Storegga submarine slides are enormous underwater movements of glacial sedimentary deposits that were only recently identified. While many of these occurred following the melting of the glaciers at the end of the last Ice Age some more recent movements have also been identified(j)*. Either earthquakes or the decomposition of gas hydrates is their most likely cause. As many as three storegga have been identified that occurred off the west coast of Norway around 6000-5000 BC(a). The combined volume of material involved in the last two events has been calculated at 1700 cubic kilometres. As a consequence, gigantic tsunamis were generated which flooded a number of landmasses including Scotland.
Ulf Erlingsson suggests that one of these events, around 6100 BC, may have been responsible for the final submergence of the Dogger Bank in the North Sea, creating the impassable muddy shoals mentioned by Plato.>This idea, if you’ll forgive the pun, does not hold water, as Plato clearly says that the muddy shoals were still a maritime hazard nearly 6,000 years later when sea levels had risen considerably and could no longer present a navigational barrier.<
The dating of these events is discussed by Bernhard Weninger and his associates in a 2008 paper available online(b).

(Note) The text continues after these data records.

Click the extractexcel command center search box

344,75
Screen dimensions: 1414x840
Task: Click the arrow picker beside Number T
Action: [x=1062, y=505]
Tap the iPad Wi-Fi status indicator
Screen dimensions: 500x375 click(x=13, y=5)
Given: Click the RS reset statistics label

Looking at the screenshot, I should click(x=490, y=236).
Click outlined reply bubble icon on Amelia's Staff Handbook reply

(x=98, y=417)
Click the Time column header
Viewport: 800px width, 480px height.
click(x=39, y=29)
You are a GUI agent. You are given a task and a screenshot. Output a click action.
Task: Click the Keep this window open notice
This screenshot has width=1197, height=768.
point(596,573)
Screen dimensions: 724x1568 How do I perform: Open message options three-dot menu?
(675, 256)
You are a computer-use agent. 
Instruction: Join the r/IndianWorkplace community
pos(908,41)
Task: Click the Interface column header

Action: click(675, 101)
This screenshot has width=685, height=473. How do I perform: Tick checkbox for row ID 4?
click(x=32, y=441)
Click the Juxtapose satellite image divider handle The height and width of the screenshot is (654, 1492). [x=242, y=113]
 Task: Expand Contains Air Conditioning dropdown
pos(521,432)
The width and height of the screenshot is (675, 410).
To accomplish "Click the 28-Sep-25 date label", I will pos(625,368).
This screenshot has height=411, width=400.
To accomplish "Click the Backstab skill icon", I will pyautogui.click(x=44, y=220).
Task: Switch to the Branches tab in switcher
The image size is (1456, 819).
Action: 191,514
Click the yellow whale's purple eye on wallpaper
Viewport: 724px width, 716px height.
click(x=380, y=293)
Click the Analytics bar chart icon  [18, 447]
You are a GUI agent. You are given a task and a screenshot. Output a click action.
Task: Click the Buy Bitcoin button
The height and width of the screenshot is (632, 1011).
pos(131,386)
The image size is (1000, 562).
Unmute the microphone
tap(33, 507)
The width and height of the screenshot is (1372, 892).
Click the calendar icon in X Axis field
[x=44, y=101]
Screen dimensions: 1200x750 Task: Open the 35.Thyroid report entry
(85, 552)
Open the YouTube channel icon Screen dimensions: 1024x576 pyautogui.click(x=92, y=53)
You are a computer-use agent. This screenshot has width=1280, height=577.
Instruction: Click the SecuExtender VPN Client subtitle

Knut Rydgren and Stein Bondevik of Norway’s Sogn og Fjordane University have concluded that the flooding of Doggerland as a result of the Storegga event took place at the end of autumn(g).
The evidence to date suggests that the flooding of the Black Sea coincided with a storegga event, which would require a catastrophe on a scale not previously considered. In a 2017 paper(e), John M. Jensen offers additional evidence to support this contention.
In 2014, Dr Jon Hill revealed(d) the results of a study of the impact of the 6,200 BC Storegga on the low-lying Doggerland stating that “We were the first ever group to model the Storegga tsunami with Doggerland in place. Previous studies have used modern bathymetry (ocean depth).” The study was commented on further by Axel Bojanowski in Der Spiegel with an English translation on the de Grazia website(f). The scale of the landslide is graphically described there.
Yurii Mosenkis endorses this date proposing that it lay between 6225 BC and 6170 BC(h). Further support for the 6200 BC date can be read in a 2008 paper(i).
In 2015 the UK’s Daily Mail offered further details(c) gleaned from articles in the respected journal Geology and Science Nordic.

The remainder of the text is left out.